WHAT YOU HAVE TO DO: Leaving the pictures aside, repeat each line below exactly.

========

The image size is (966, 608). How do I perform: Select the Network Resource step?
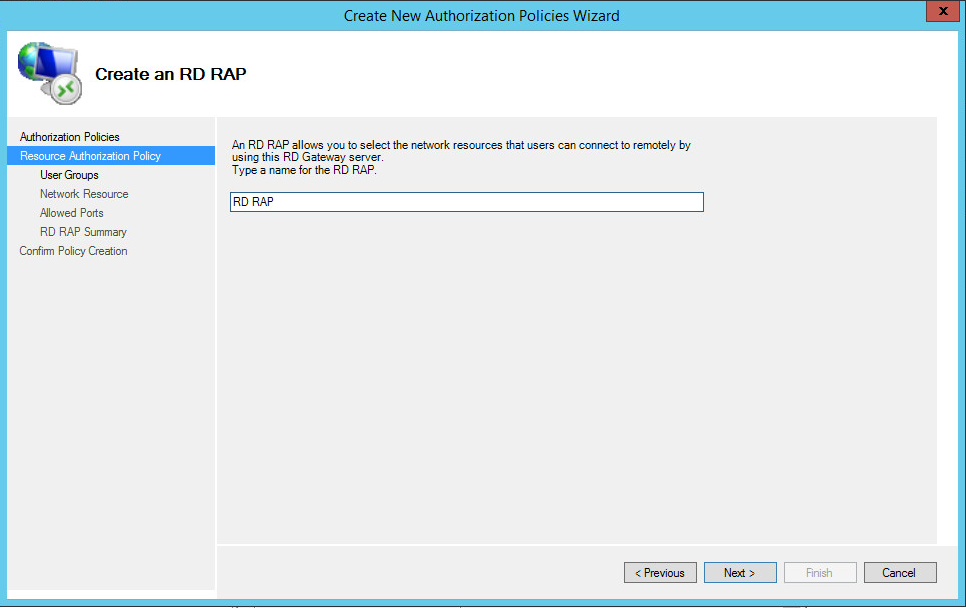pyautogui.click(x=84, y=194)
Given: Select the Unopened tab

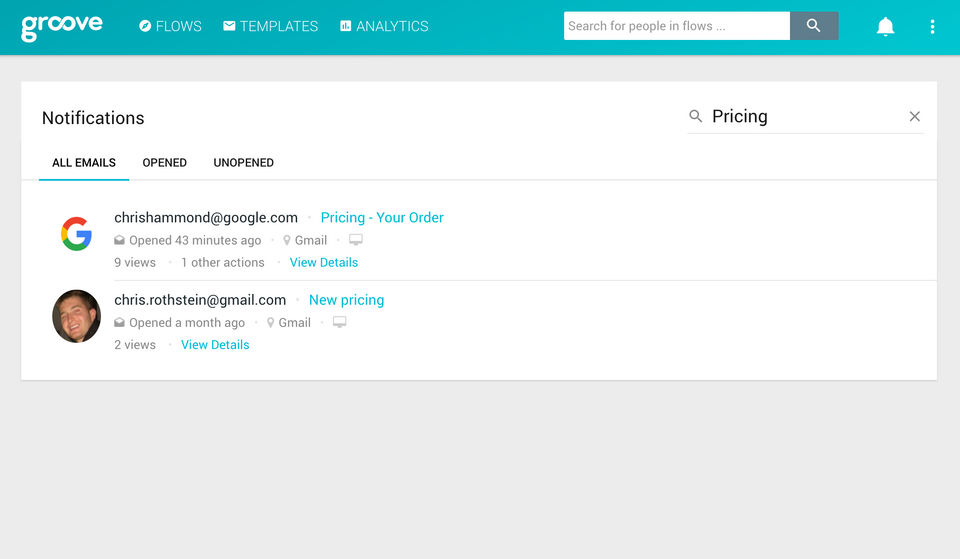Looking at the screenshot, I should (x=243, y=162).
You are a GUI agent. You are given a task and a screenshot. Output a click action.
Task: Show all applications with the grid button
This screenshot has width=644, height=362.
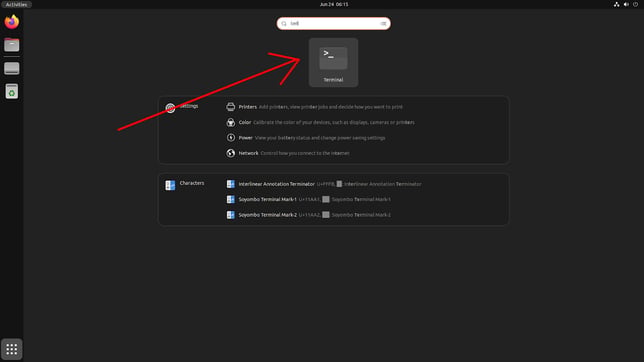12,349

========

YOUR SOLUTION:
The image size is (966, 608). How do I perform: Select the Network Resource step?
pyautogui.click(x=84, y=194)
Given: Select the Unopened tab

Looking at the screenshot, I should (x=243, y=162).
You are a GUI agent. You are given a task and a screenshot. Output a click action.
Task: Show all applications with the grid button
This screenshot has width=644, height=362.
12,349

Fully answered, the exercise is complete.